Stuck on an issue?

Lightrun Answers was designed to reduce the constant googling that comes with debugging 3rd party libraries. It collects links to all the places you might be looking at while hunting down a tough bug.

And, if you’re still stuck at the end, we’re happy to hop on a call to see how we can help out.

feature_importances_ should be a method in the ideal design

See original GitHub issue

This issue is not meant to be very practical, just a place to share my thoughts.

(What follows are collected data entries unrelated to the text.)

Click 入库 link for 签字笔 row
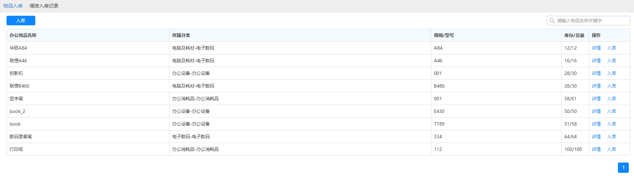The width and height of the screenshot is (634, 180). (612, 99)
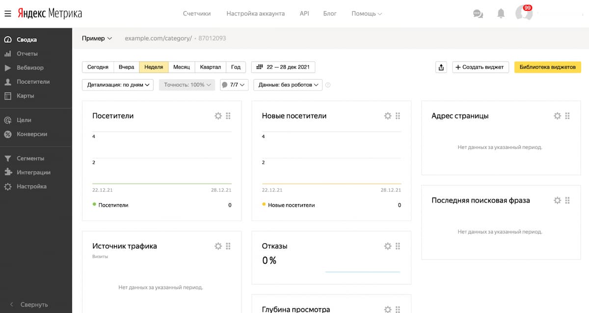Switch the report period to Год
This screenshot has width=589, height=313.
[236, 67]
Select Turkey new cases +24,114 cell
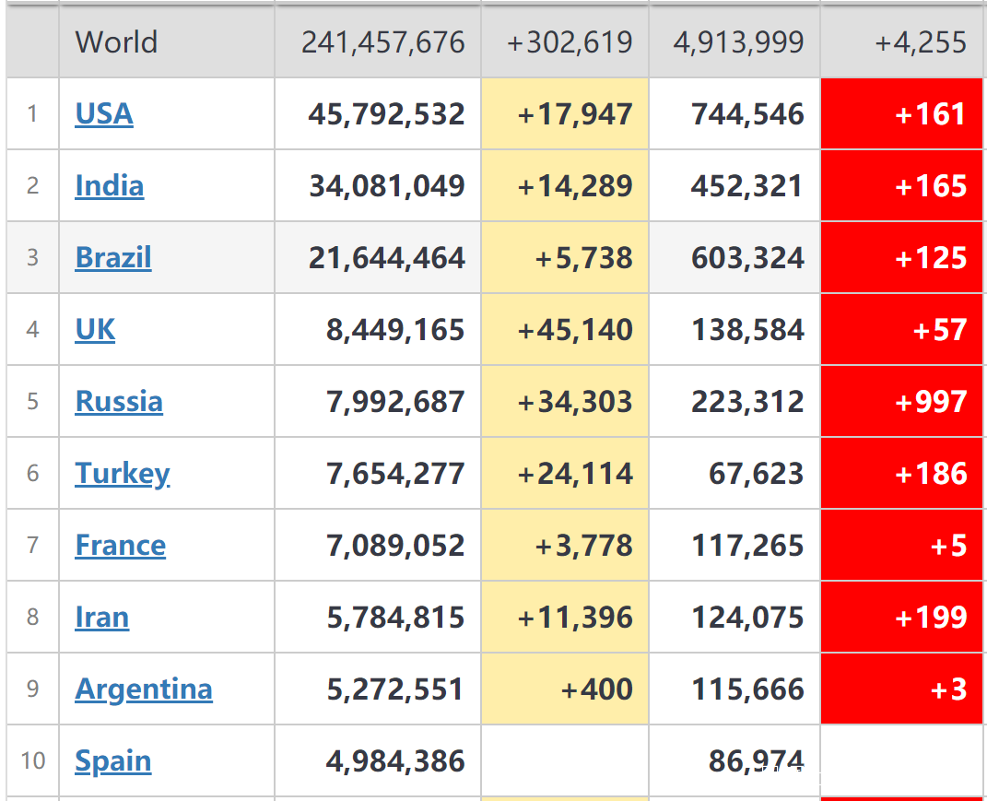987x801 pixels. (575, 474)
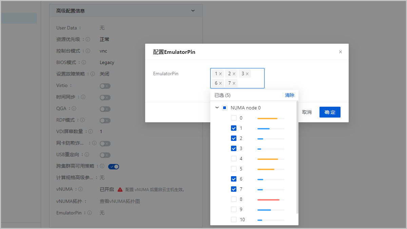Viewport: 407px width, 229px height.
Task: Remove tag 3 from EmulatorPin field
Action: coord(247,74)
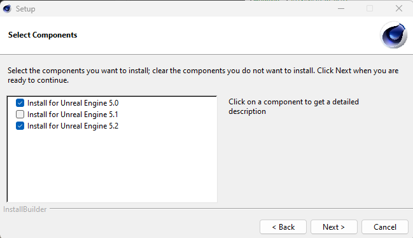Enable the Unreal Engine 5.1 checkbox

[20, 115]
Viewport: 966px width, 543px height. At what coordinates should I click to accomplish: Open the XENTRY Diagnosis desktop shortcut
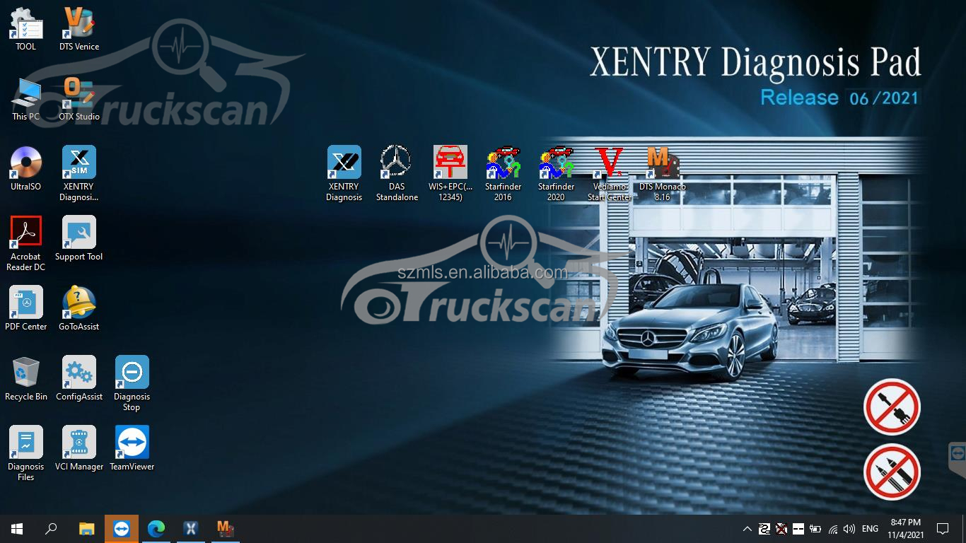344,164
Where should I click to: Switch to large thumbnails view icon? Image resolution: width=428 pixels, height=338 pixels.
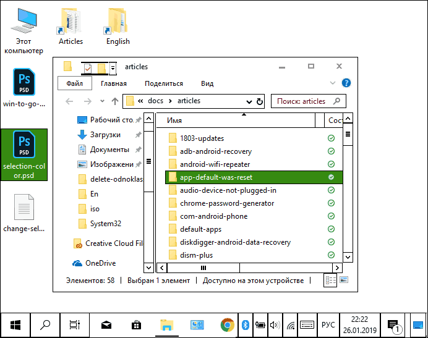click(344, 281)
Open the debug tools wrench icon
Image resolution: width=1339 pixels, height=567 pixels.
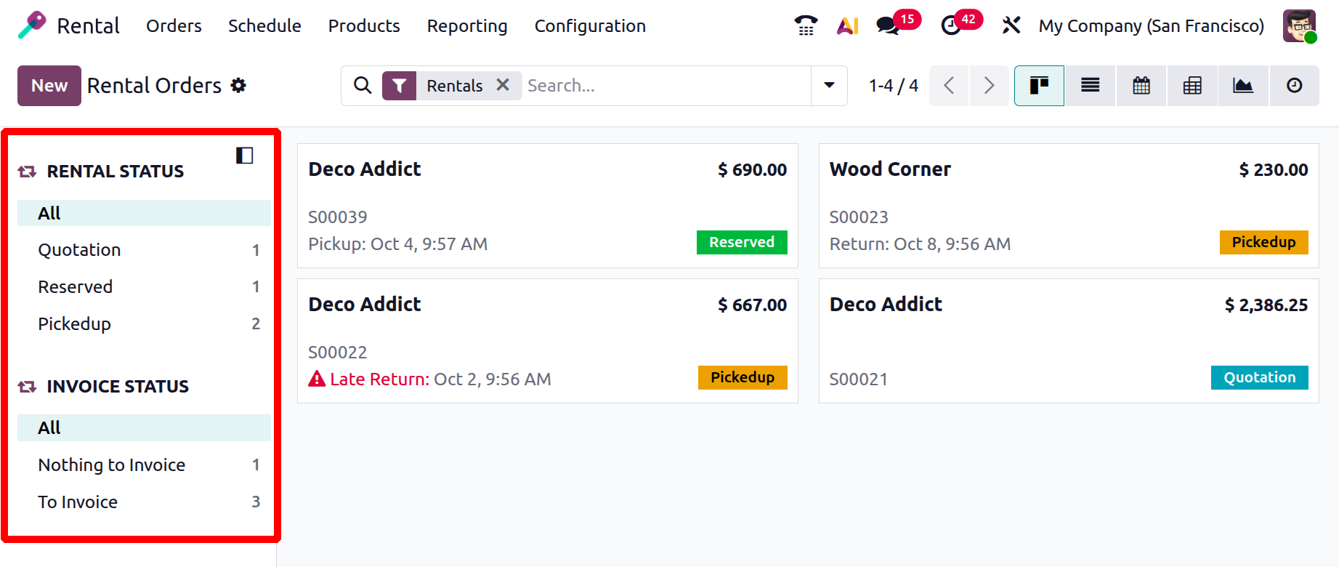[1011, 25]
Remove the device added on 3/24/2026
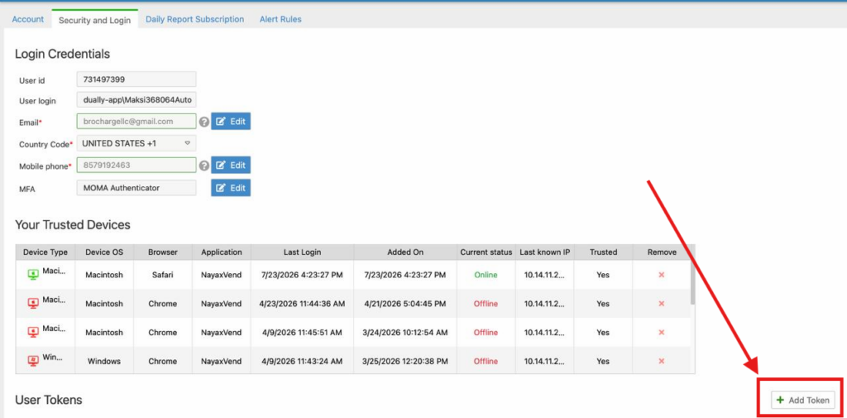 (661, 333)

I believe feature_importances_ should have been designed as get_feature_importances() (which is, perhaps, funny because I think the get_feature_names design is pretty broken too), for the following reasons:

calculating feature importances can be costly, and should not (and is not in some cases) be calculated at fit time unnecessary
there are often multiple ways to calculate feature importances (as simply as choice of norm for coef_), and (as long as they depend on the same sufficient statistics) the user may fairly not decide which is appropriate until after fit. Thus get_feature_importances could have parameters to choose its method. Meta-estimators such as SelectFromModel and RFE currently have parameters for how they should interpret coef_ as feature importances, but really these are parameters that should be passed to the linear model’s get_feature_importances; the model itself should know how to summarise its coef_, and doing so gets more complicated once we have multi-output coef_.
it is semantically different from other attributes, not being a sufficient statistic upon which basis the estimator makes predictions

I don’t think there is currently sufficient motivation to change, but I could be persuaded.

Ping @kmike?

Issue Analytics

State:
Created 6 years ago
Reactions:4
Comments:43 (41 by maintainers)

Top GitHub Comments

2reactions

jnothmancommented, Oct 10, 2018

#12326 is another example of needing to configure a norm for the coef_, where that configuration needs to be passed through a metaestimator (as in RFE and SelectFromModel also).

1reaction

thomasjpfancommented, Jun 20, 2019

More Generic SelectFromModel API Proposal

We can extend the SelectFromModel API to have a feature_importance parameter that can accept a callable:

def pca_importances(estimator, **kwargs):
    return np.abs(estimator.components_.ravel())

sfm = SelectFromModel(PCA(n_components=1), importance=pca_importances)

The default value for feature_importance will be 'auto' to keep the current behavior.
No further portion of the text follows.